Tips for Building Better AI Workflows With LangGraph

• Start with the state schema: Before writing any nodes or edges, decide what data your workflow needs to carry. A well-designed state schema makes your LangGraph AI workflows cleaner and easier to debug.
• Keep nodes small: Each node should do one thing. Nodes that do too much are hard to debug and hard to reuse in other workflows.
• Always add a stopping condition: Any LangGraph workflow that can loop must have a counter or a flag in the state that eventually routes it to END. Forgetting this is the most common beginner mistake.
• Use LangSmith for observability: LangSmith is the LangChain team’s tracing and evaluation platform. Connecting it to your LangGraph AI workflow gives you a visual trace of every execution, including which nodes ran and what state looked like at each step. This is essential for debugging complex AI workflows., which makes debugging significantly faster.
• Test conditional edges in isolation: Write unit tests for your routing functions before connecting them to the graph. Routing functions are the decision-makers in any AI workflow, and testing them separately is much easier than debugging them inside a full graph execution. A routing function that returns the wrong node name will cause a silent failure that is hard to trace.
• Use meaningful node names: Names like “classify”, “search”, and “respond” are far easier to debug than “node1”, “step2”, and “handler3”.
• Compile once, run many times: You compile your LangGraph AI workflow once and invoke it many times with different initial states. Recompiling inside a loop is a common performance mistake in AI workflow development.

Conclusion

If you are serious about building agentic AI systems that handle real-world complexity, this is the framework to learn. Simple chains break the moment your AI workflow needs to branch, loop, or involve a human. LangGraph handles all of that with clear, explicit primitives that make your agent behaviour visible and debuggable at every step.

Start with the state schema. Add a few nodes. Connect them with edges. Compile and run. That is all it takes to get your first LangGraph AI workflow running today. From there, your AI workflows can grow as complex as your use case demands. From there, you can grow into checkpointing, human-in-the-loop, and multi-agent systems as your use case demands.

FAQs

1. What is LangGraph used for?

LangGraph is used to build stateful agentic AI systems and complex AI workflows that involve branching logic, loops, retries, human approvals, and multi-agent coordination. It is the right choice whenever a simple linear LangChain chain is not enough for your use case.

2. Do I need to know LangChain to use LangGraph? 

Not strictly. LangGraph can be used independently. However, since it is built on top of LangChain and shares the LangChain ecosystem, knowing LangChain basics makes LangGraph easier to learn. LangChain provides integrations with hundreds of model providers, vector databases, and tools that plug directly into your LangGraph AI workflows. LangChain and LangGraph together form a complete stack for building production AI systems.

3. Is LangGraph free? 

Yes. LangGraph is an MIT-licensed open-source library and is completely free to use. LangSmith, the observability and tracing platform that pairs well with LangGraph, has a free tier for individual developers and paid tiers for teams.

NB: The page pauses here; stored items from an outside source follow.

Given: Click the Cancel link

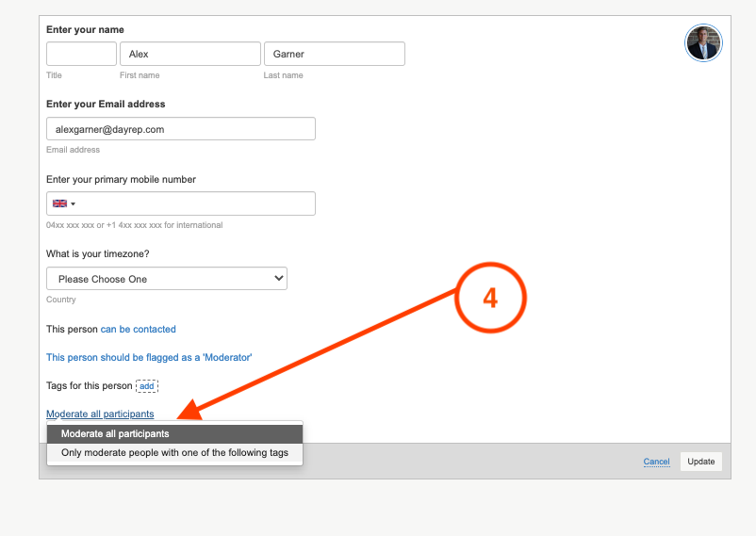Looking at the screenshot, I should pos(656,462).
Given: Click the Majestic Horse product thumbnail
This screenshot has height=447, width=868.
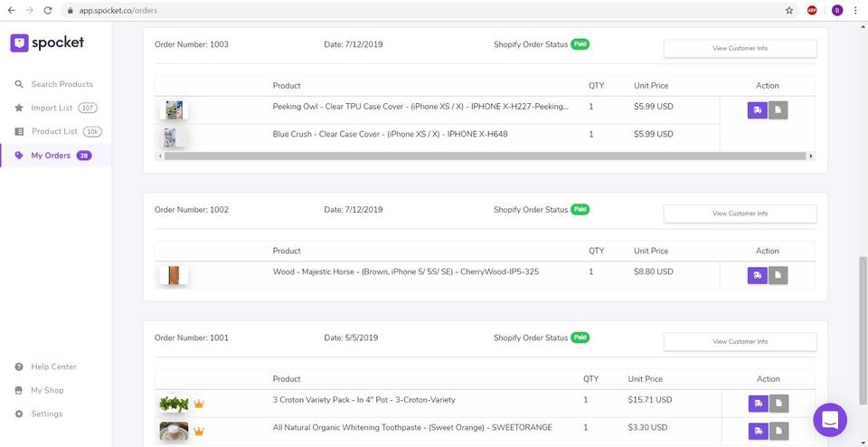Looking at the screenshot, I should coord(173,275).
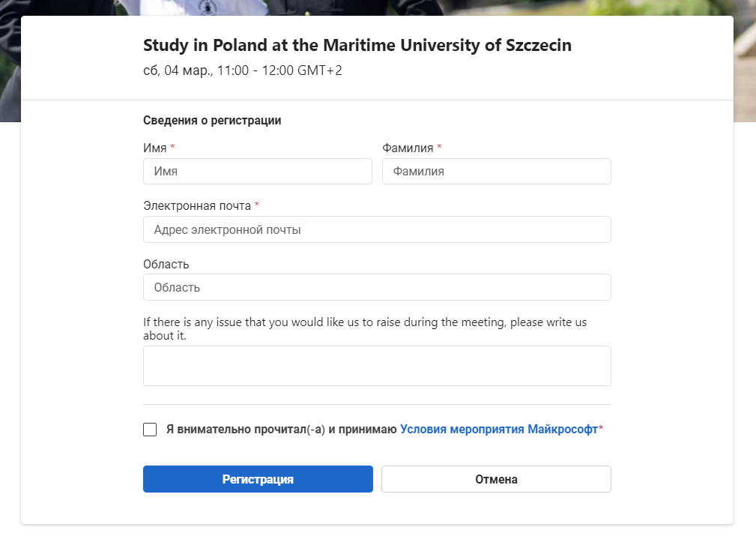The height and width of the screenshot is (545, 756).
Task: Click the Имя first name input field
Action: coord(257,171)
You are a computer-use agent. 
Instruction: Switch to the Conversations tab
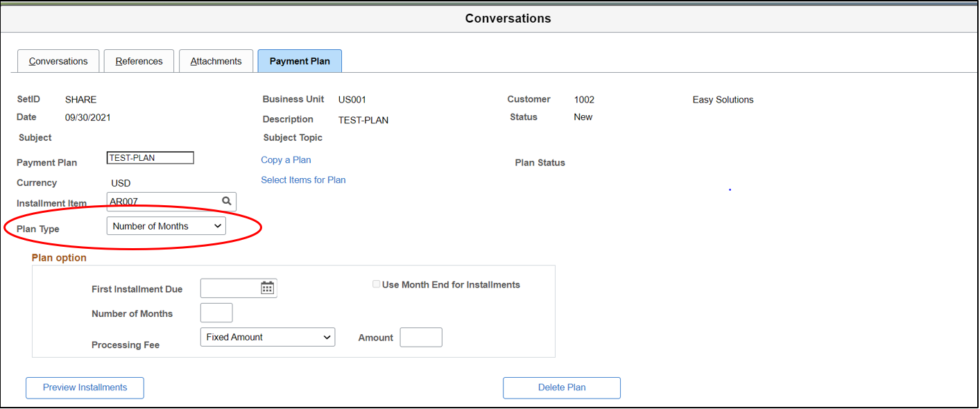pos(58,61)
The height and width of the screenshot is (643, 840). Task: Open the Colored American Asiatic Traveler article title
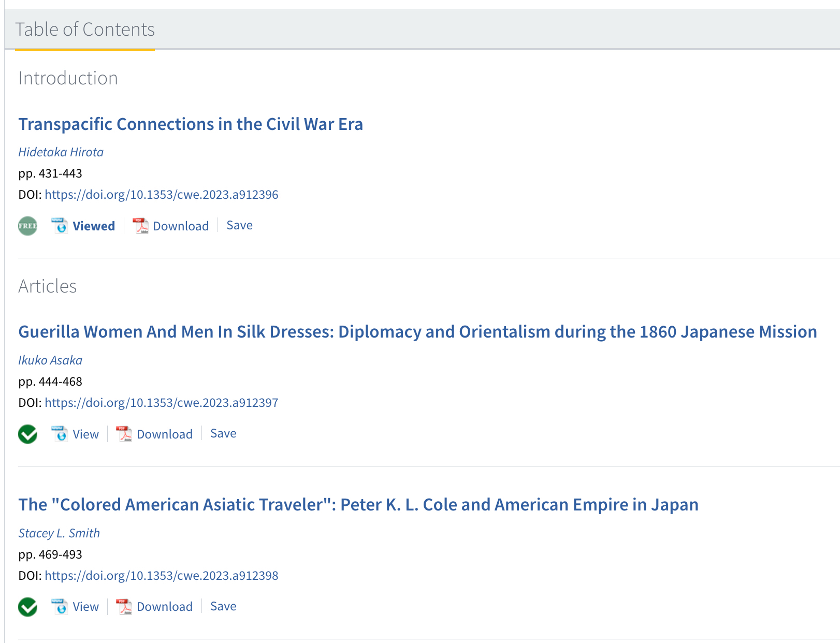click(358, 505)
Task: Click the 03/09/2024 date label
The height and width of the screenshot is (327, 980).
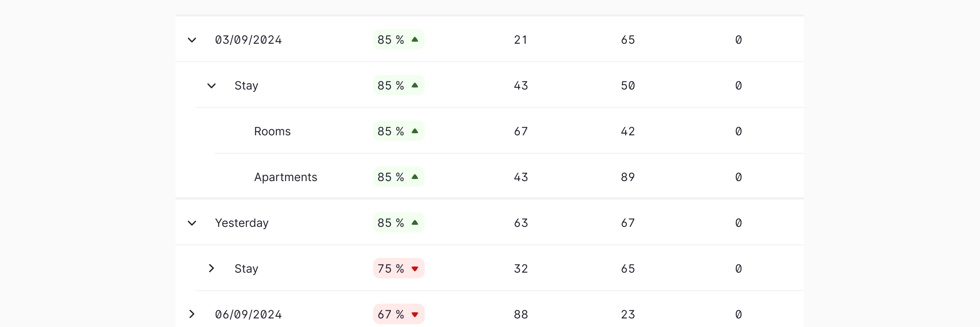Action: (x=248, y=40)
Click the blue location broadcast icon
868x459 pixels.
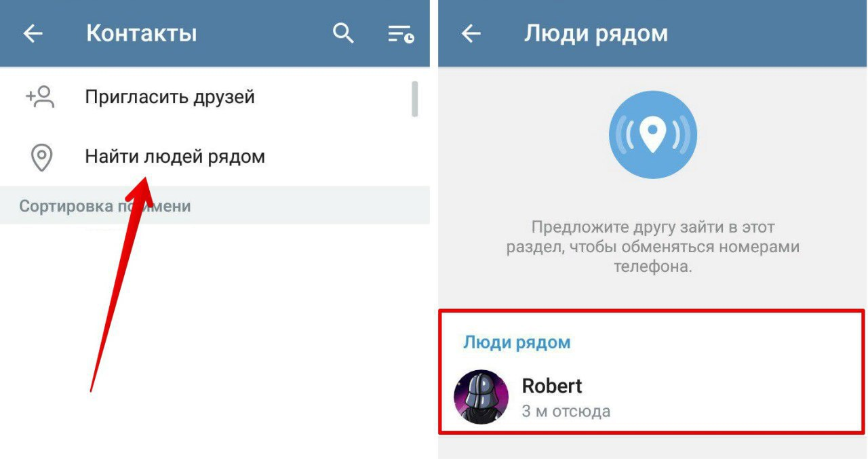pyautogui.click(x=653, y=134)
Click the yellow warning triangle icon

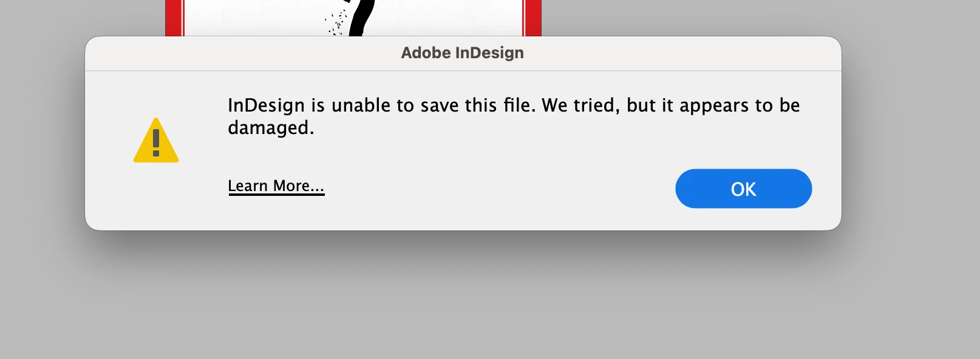point(156,141)
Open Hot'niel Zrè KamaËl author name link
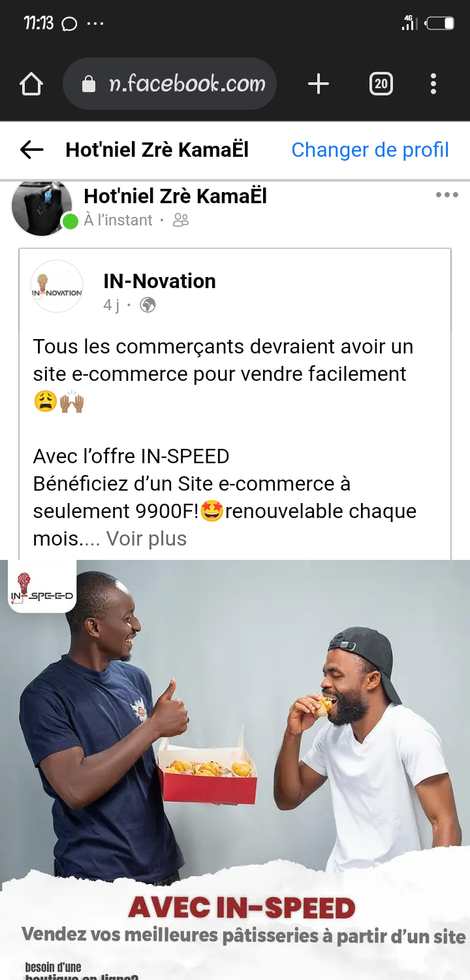This screenshot has width=470, height=980. tap(175, 196)
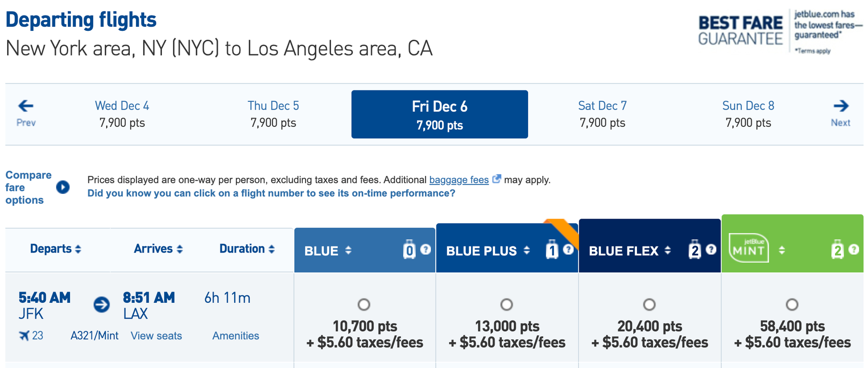
Task: Select the Blue Plus fare radio button
Action: [x=506, y=305]
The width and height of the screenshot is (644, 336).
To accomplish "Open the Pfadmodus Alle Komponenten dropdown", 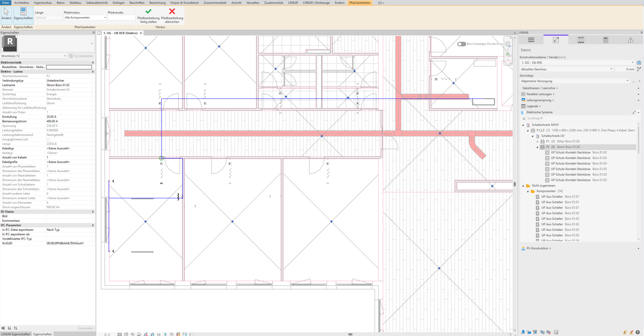I will coord(85,17).
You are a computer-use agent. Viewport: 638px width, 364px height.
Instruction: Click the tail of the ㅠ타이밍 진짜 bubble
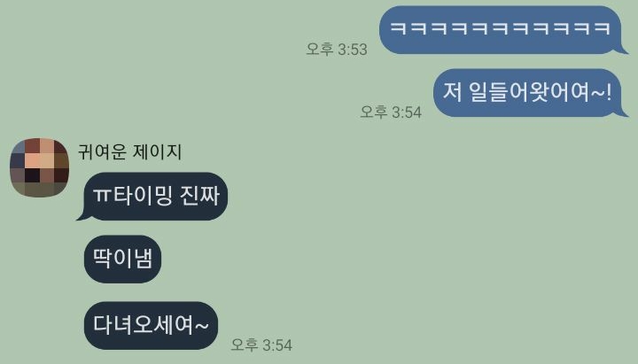[x=82, y=215]
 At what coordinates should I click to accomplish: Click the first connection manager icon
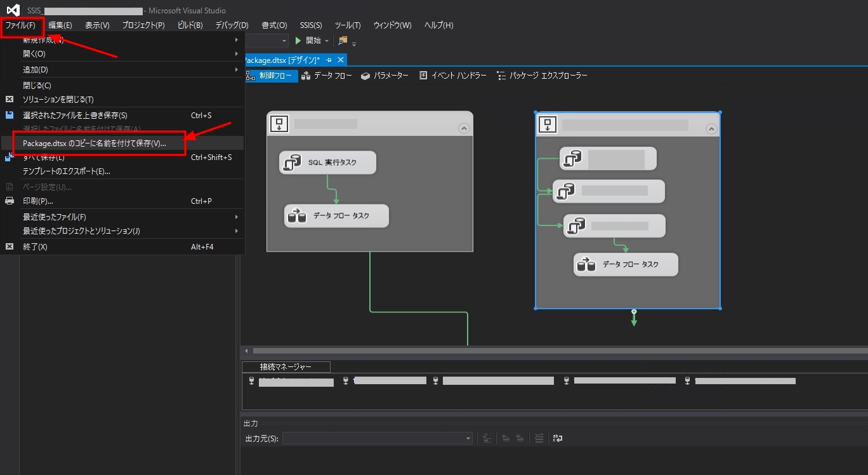251,381
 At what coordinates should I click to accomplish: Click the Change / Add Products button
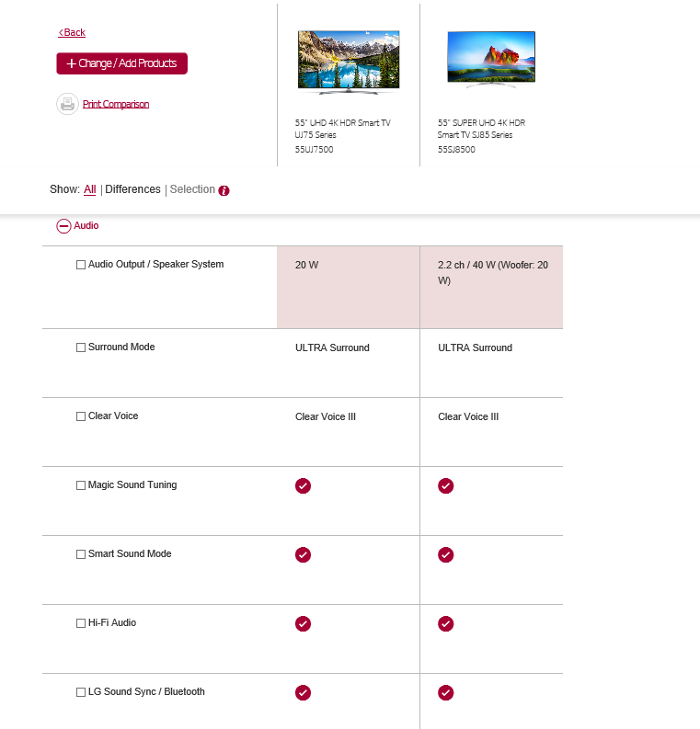[x=121, y=63]
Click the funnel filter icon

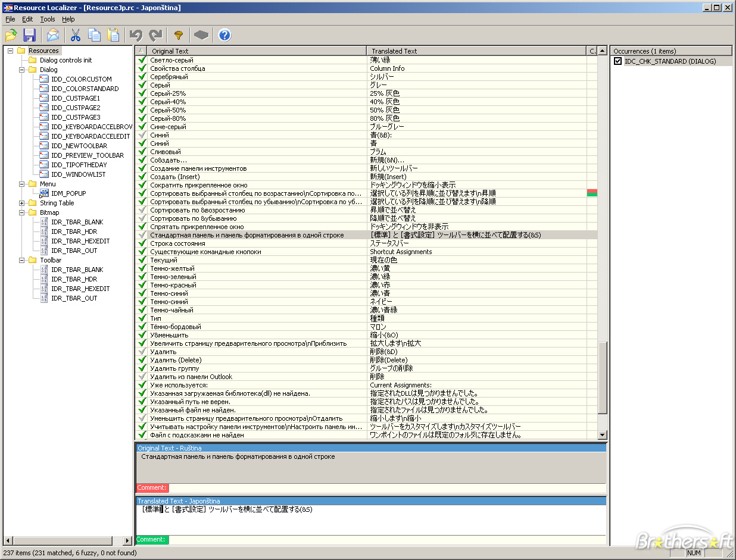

4. What is a StateGraph in LangGraph?

StateGraph is the core class in LangGraph for building AI workflows. You initialise it with your state schema, add nodes and edges to it, and then compile it into a runnable application. The StateGraph class is the starting point of every LangGraph workflow.

5. How is LangGraph different from CrewAI or AutoGen?

LangGraph gives you lower-level control than CrewAI or AutoGen. It is more verbose to set up but gives you complete visibility into every decision point in your workflow. CrewAI uses a role-based agent model that is easier to start with. AutoGen models agents as conversation participants. LangGraph is the best choice for agentic AI systems where compliance, auditability, and precise control over agent behaviour are requirements.